* **Stated task**
Pick up the passage on suggestive and accusatory questions after its final sentence and carry it forward.

[BEGIN Text to read]

Suggestive Questions: Sometimes the point of a question is really to make a suggestion. “Are you gonna check the expiration date on that milk?” or “Do you want to run a spell-check on this post?” might be good examples. “Are you going to check the oil in the car?” would be another. Putting these suggestions in the form of a question might be meant to leave an out for the person being asked, but in some cases, you could literally translate the question into a statement, a request, or even a command.

In most cases, suggestive questions are no big deal. The phrasing of a suggestion in the form of a question may serve to soften the tone of the suggestion, or it may be clever, or it may be the tip of the passive-aggressive iceberg. Either way, you can usually deal with these questions without too much drama. There is at least one type of suggestive question that can pose real problems, however, the accusatory question.

It should also be pointed out that suggestive questions come very close to being rhetorical questions. In many cases, they may be quite synonymous, but in most instances, a suggestive question will leave the person asked an out, so to speak. They can say ‘no,’ but the point of the question was to urge a ‘yes’ to the suggestion.

Accusatory Questions: Sometimes a question is asked for the sole purpose of poisoning the well. This is usually done for the benefit of an audience. When facing such questions, your own answer is quite beside the point. The only reason you were asked is because the person asking the question wants to suggest something that will prove personally embarrassing to you. Examples?

“Is it true that you are a sexual deviant?”

“Are you a socialist?”

“an atheist?”

“Isn’t it true you are only doing this because you are mad about _____?”

Hopefully, you get the idea. Of course, any one of these questions could be asked honestly of some people in some contexts, and depending on the audience or the community in which they operate, the answers may not even be all that troublesome. In other cases, the questions are asked in order to malign someone’s character and demean them in front of others. Depending on the audience, the question alone may be sufficient to give them a negative view of the person asked.

Things just get worse from there!

[END Text to read]
[BEGIN Information shown]

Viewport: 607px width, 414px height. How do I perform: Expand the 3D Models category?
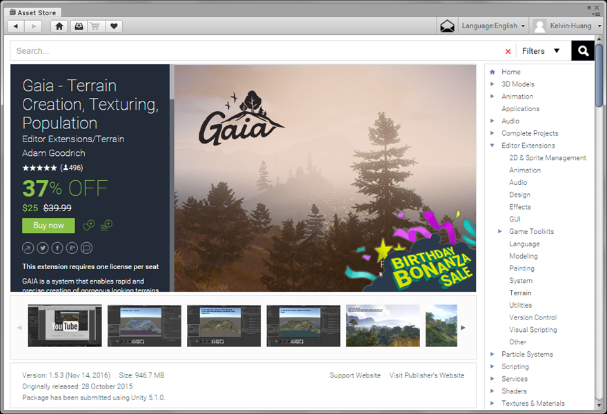tap(492, 84)
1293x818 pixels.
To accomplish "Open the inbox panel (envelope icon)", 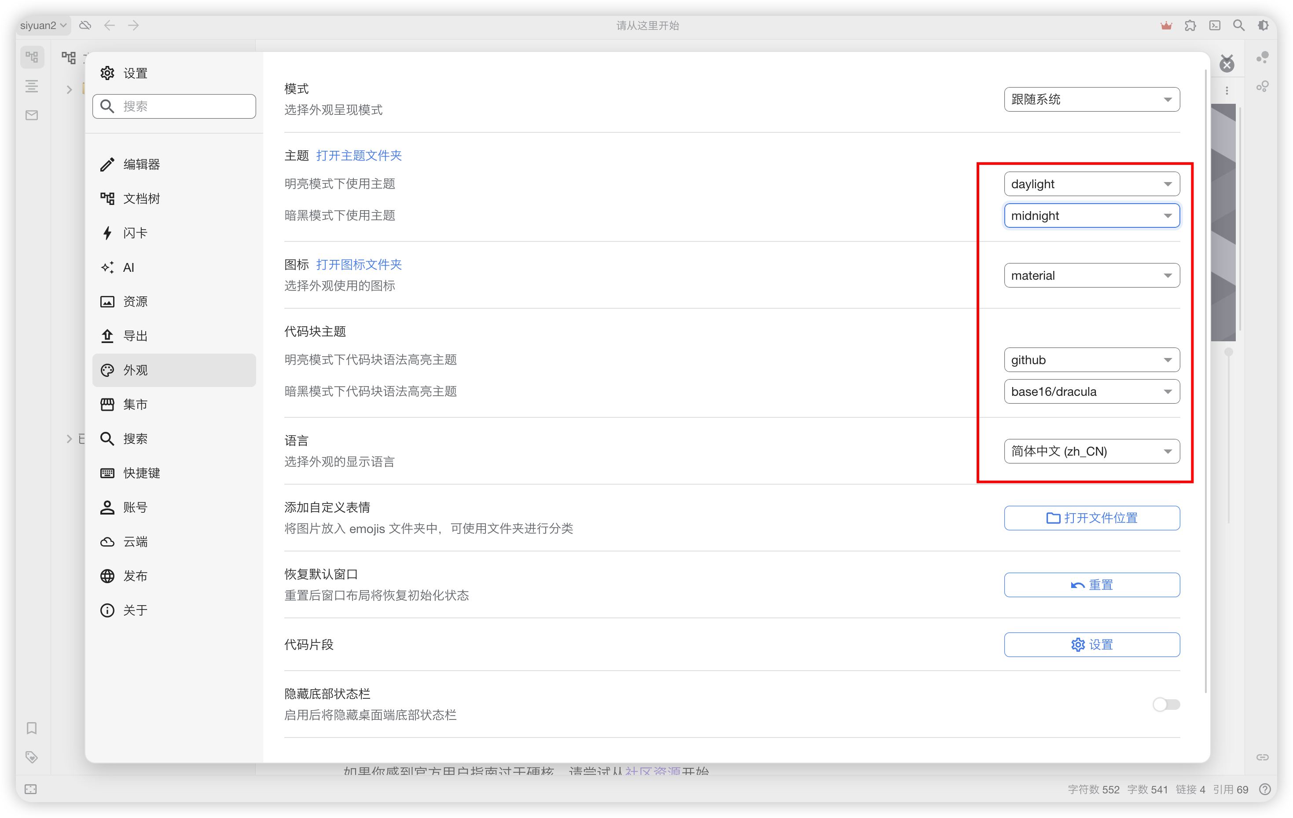I will pyautogui.click(x=31, y=114).
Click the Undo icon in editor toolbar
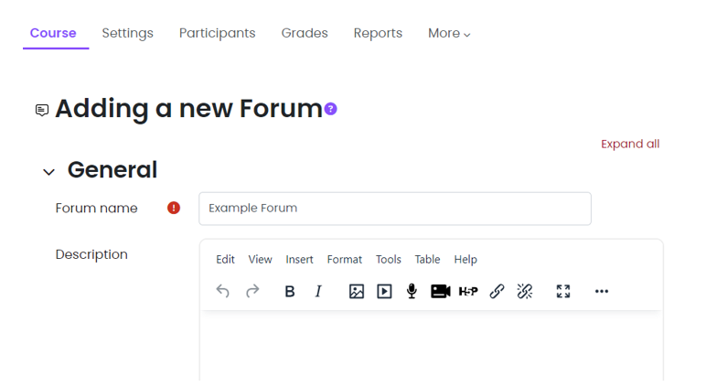 [222, 291]
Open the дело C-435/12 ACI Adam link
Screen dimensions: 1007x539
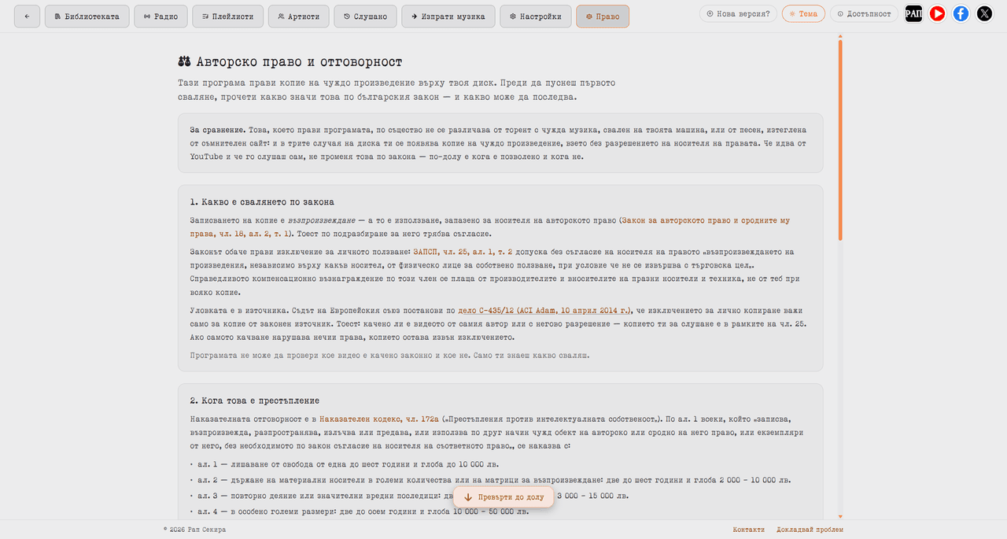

[END Information shown]

* **Expected output**
As the point behind such questions is really to make an accusation, any answer given is likely to be unhelpful. You may be given the courtesy of a chance to deny it, but doing so may actually just strengthen the impression that you are guilty, and in the court of public opinion, answering an accusation may effectively keep a harmful narrative in the news cycle. There isn’t really a clear and obvious way of handling such questions, but it is important to realize when you are facing them. The other person isn’t really asking you anything; they are making an accusation. One tactic you might consider using is to insist that the other person put their own cards on the table and present any evidence they may have in support of the accusation. If you can show that they don’t have any reason to ask the question to begin with, then there is a chance any audience will see the question as the cheap shot that it was. That will get you further than providing an honest answer to a dishonest question.

Diversionary Questions: Sometimes a question is asked for the purpose of changing the subject. Diversionary questions can be subtle, or they can be blatant, but either way the point is to shift the conversation to something the questioner would rather talk about than the topic at hand. They can also be used to slow down a discussion and bring a speaker back to a point already covered. Alternatively, they can be used to speed up a discussion and push a speaker to address advanced points before they have covered the most basic pieces of information necessary to handle those advanced topics. Diversionary questions can also just change the subject altogether.

The person asking diversionary questions may believe them to be relevant or they may be very deliberately trying to pull you off topic because they would rather talk about something else. Either way, the trick to handling a diversionary question is to recognize that it will effectively change the topic and refuse to go along with it. Whether or not your refusal is phrased politely may depend a little bit on just how politely the diversionary question was worded and/or the degree to which the questioner insists on pressing their question. It can sometimes work to say that you would like to answer the question later, but first you wish to finish discussing the current topic. A reasonable person will likely accept this. An unreasonable person may press. Mileage varies!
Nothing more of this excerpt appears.